Tepat pukul sembilan malam, Elara dan Reyiga belum juga terlelap. Mereka sedang sibuk menata perlengkapan bayi. Katanya supaya tidak dadakan nanti, kalau-kalau Elara mulai merasakan kontraksi.
“Perasaan dari tadi beresin baju enggak selesai-selesai,” Elara memberikan protes pada cara kerja Reyiga yang lama. Entah lah calon ayah ini lebih sering meratapi setiap pakaian bayi yang ia pindahkan.
“Lucu,” ujar Reyiga sembari mengacungkan sepasang kaus kaki kecil. “Muat dua jari. Lihat, El.” Ia beranjak dan merebahkan tubuhnya di samping Elara.
Elara menghela napas. “Iya tau. Tapi mau sampai kapan mengagumi baju-baju itu? Udah malam ini. Risih banget aku liatnya. Lagian aku tawarin bantuan gak mau.”
“No, no, no, no. Kamu diam aja. Biar aku yang ngurus semuanya.”

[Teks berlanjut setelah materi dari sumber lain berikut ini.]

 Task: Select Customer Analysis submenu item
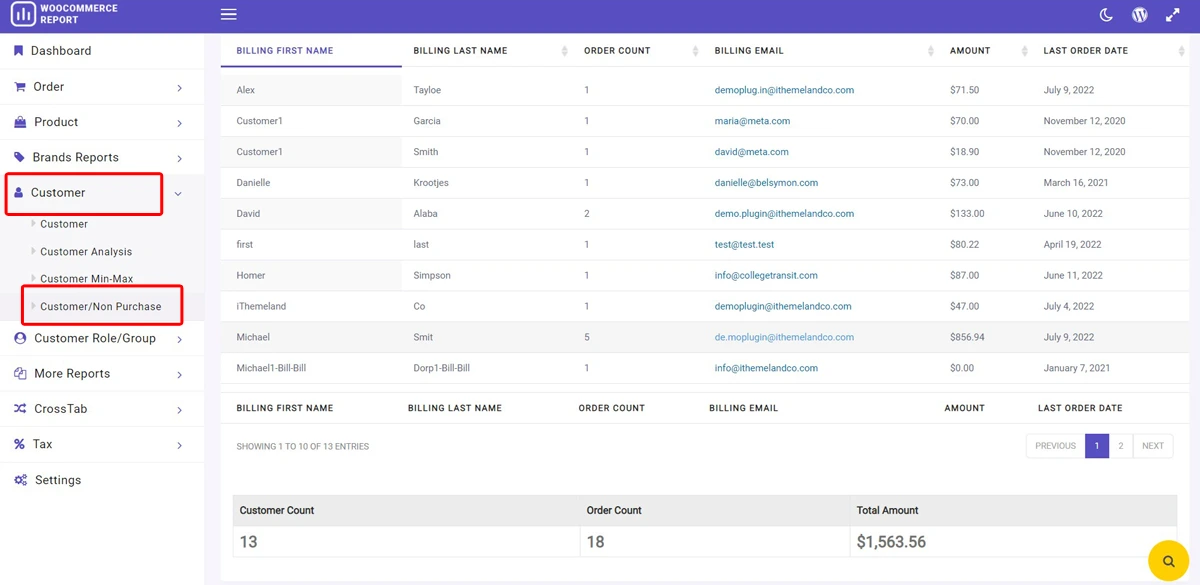(x=86, y=252)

“Ya, udah cepet, Kak. Aku mau tidur. Itu grusak-grusuk plastiknya bikin kepalaku pusing.”
“Iya sebentar lagi, ya.”
“Kalau enggak, dilanjut besok pagi aja.”
“Malam ini, El. Janji sebentar lagi.”
Dengan segera, Reyiga beranjak kembali dan membereskan perlengkapan bayi itu. Ternyata memang sesuai janjinya. Ia berhasil menyelesaikan semuanya hanya dalam beberapa menit.
“Harusnya dari tadi gini. Gak usah pake drama ngeliatin bajunya satu-satu,” Elara melancarkan keluhannya.
Reyiga memberikan cubitan kecil pada hidung istrinya. Lalu, ia segera bergabung dalam selimut tebal yang sudah membungkus sebagai tubuh Elara sedari tadi.
KAMU SEDANG MEMBACA
On Cloud Nine (EL REY Story)
RomanceReyiga adalah seorang jenius sekaligus pebisnis muda yang mati rasa. Ia tidak bisa menerjemahkan ekspresi dan empati. Kehadiran Elara sebagai calon tunangannya, mulai mengusik hati dinginnya itu. Elara selalu menyisipkan konsep psikologi dalam setia...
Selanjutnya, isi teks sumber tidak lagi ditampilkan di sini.